Da lächelte in Mitleid der Schöpfer, erhörte das Gebet der Nacht, schuf den Schlaf und gab ihn ihr zum Genossen. Erkennt man es nicht, daß der Schöpfer ihn lächelnd schuf, daran, daß er nur geliebt ist, nur Segen austeilt, nur Glück und Trost? Die Nacht nahm den Freund in ihre Arme, und nun ging eine ganz andere Zeit für sie an. Nicht allein, daß sie nicht mehr einsam war, sondern es wurden ihr auch die Herzen aller zugetan, seit der Schlaf, der Liebling aller Lebenden, mit ihr kam, wenn sie den Tag von der Erde verscheuchte. Bald fanden sich noch andere freundliche Wesen in ihrem Gefolge, die Kinder der Nacht und des Schlafes, – die Träume. Die zogen mit den Eltern über die Erde und hatten bald Freundschaft mit den Menschen geschlossen, die damals auch noch in ihrem Herzen wie Kinder waren. Aber leider änderte sich das bald. Leidenschaften erwachten in den Menschen, und in ihrem Gemüte wurde es trüber und trüber. Kinder verderben leicht in böser Gesellschaft, und so kam es denn, daß auch einzelne Träume durch den Umgang mit den Menschen leichtsinnig, trügerisch und unfreundlich wurden. Der Schlaf bemerkte diese Veränderung seiner Kinder und wollte die ungeratenen schon aus seiner Gesellschaft ausstoßen, da baten die Geschwister für sie und sagten: »Laß uns die Brüder, sie sind nicht so schlimm, wie sie scheinen, und wir versprechen dir, nach Kräften wieder gutzumachen, wo sie sich in ihrem Mutwillen einmal vergehen.« – Der Vater erhörte den Wunsch seiner guten Kinder, und so blieben auch die bösen Träume in seiner Gesellschaft, die aber, wie die Erfahrung gelehrt hat, sich wunderbarerweise immer am meisten zu den bösen Menschen hingezogen fühlen.

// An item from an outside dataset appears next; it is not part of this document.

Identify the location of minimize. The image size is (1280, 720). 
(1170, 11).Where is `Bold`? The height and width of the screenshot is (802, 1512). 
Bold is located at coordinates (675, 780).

Mit den Menschen wurde es jedoch schlimmer und schlimmer. Einst lag ein Mann in einer herrlichen Nacht auf dem duftenden Rasen, und der Schlaf und die Träume waren zu ihm getreten; aber die Sünde ließ sie nicht Macht über ihn bekommen. In seiner Seele stieg ein furchtbarer Gedanke auf, der Gedanke an Brudermord. Vergebens schüttelte der Schlaf aus seinem Zauberstab die beruhigenden Tropfen auf ihn aus, vergebens umgaukelten ihn die Träume mit ihren bunten Bildern, – immer wieder entzog er sich ihrer sanften Herrschaft. Da rief der Schlaf seine Kinder zu sich. »Laßt uns fliehen« sprach er, »dieser Mensch ist unserer Gaben nicht wert!« und sie flohen. Als sie fern waren, nahm der Schlaf seinen Zauberstab, halb im Zorn, daß er ihm diesmal seine Kraft so schlecht bewährt hatte, und steckte ihn in die Erde. Oben darauf hängten die Träume spielend ihre leichten, luftigen, bunten Bilderchen, die sie dem Menschen hatten schenken wollen. Das sah die Nacht, und sie hauchte Leben in den Stab, daß er Wurzel schlüge in die Erde. Er ergrünte und barg nach wie vor in sich die Tropfen, die den Schlaf herbeirufen. Und die Gaben der Träume gestalteten sich zu zarten, bunten, flatternden Blättern. So sind wir Mohnblumen entstanden.« –

Die Erzählung war beendigt, und dankend beugten sich die Blumen von allen Seiten zur Erzählerin. Da dämmerte der Morgen heran. Als es nun hell wurde, flatterten die Blätter einer Zentifolie zerstreut durch den Wald und hielten still bei jeder Blume, an der sie vorbeikamen, jeder einen wehmütigen Abschied zuflüsternd. Und Tränen hingen in allen Blumen.